--- WORK TO DO ---
Swap "Instruction" for "Command" everywhere it appears in the lines below, and keep everything else the same.

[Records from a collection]
_ _ _

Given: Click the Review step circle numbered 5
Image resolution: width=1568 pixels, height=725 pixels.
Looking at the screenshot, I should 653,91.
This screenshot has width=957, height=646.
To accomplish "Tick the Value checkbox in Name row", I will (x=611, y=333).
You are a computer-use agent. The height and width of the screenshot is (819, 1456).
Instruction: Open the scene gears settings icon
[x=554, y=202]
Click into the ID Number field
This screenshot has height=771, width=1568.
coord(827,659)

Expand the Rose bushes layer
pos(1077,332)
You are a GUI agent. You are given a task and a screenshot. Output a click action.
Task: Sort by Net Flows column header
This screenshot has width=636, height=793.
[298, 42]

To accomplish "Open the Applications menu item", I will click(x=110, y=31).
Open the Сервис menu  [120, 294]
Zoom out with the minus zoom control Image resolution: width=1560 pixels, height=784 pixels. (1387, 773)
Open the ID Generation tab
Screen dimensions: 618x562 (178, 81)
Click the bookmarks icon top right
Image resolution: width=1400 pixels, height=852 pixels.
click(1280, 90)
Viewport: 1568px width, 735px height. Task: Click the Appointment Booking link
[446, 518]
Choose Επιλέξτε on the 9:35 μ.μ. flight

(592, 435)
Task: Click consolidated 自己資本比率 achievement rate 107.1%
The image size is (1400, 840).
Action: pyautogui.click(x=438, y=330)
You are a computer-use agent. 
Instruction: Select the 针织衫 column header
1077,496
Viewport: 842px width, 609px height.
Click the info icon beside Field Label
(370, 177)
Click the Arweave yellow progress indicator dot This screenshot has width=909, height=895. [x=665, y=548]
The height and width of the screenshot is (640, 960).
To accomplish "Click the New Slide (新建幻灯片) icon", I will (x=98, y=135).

_ _ _

--- ANSWER BELOW ---
Given: Click the Review step circle numbered 5
Image resolution: width=1568 pixels, height=725 pixels.
Looking at the screenshot, I should 653,91.
This screenshot has width=957, height=646.
To accomplish "Tick the Value checkbox in Name row", I will (x=611, y=333).
You are a computer-use agent. The height and width of the screenshot is (819, 1456).
Command: Open the scene gears settings icon
[x=554, y=202]
Click into the ID Number field
This screenshot has height=771, width=1568.
coord(827,659)

Expand the Rose bushes layer
pos(1077,332)
You are a GUI agent. You are given a task and a screenshot. Output a click action.
Task: Sort by Net Flows column header
This screenshot has width=636, height=793.
[298, 42]

To accomplish "Open the Applications menu item", I will click(x=110, y=31).
Open the Сервис menu  [120, 294]
Zoom out with the minus zoom control Image resolution: width=1560 pixels, height=784 pixels. (1387, 773)
Open the ID Generation tab
Screen dimensions: 618x562 (178, 81)
Click the bookmarks icon top right
Image resolution: width=1400 pixels, height=852 pixels.
click(1280, 90)
Viewport: 1568px width, 735px height. Task: Click the Appointment Booking link
[446, 518]
Choose Επιλέξτε on the 9:35 μ.μ. flight

(592, 435)
Task: Click consolidated 自己資本比率 achievement rate 107.1%
The image size is (1400, 840).
Action: pyautogui.click(x=438, y=330)
You are a computer-use agent. 
Command: Select the 针织衫 column header
1077,496
Viewport: 842px width, 609px height.
Click the info icon beside Field Label
(370, 177)
Click the Arweave yellow progress indicator dot This screenshot has width=909, height=895. [x=665, y=548]
The height and width of the screenshot is (640, 960).
To accomplish "Click the New Slide (新建幻灯片) icon", I will (x=98, y=135).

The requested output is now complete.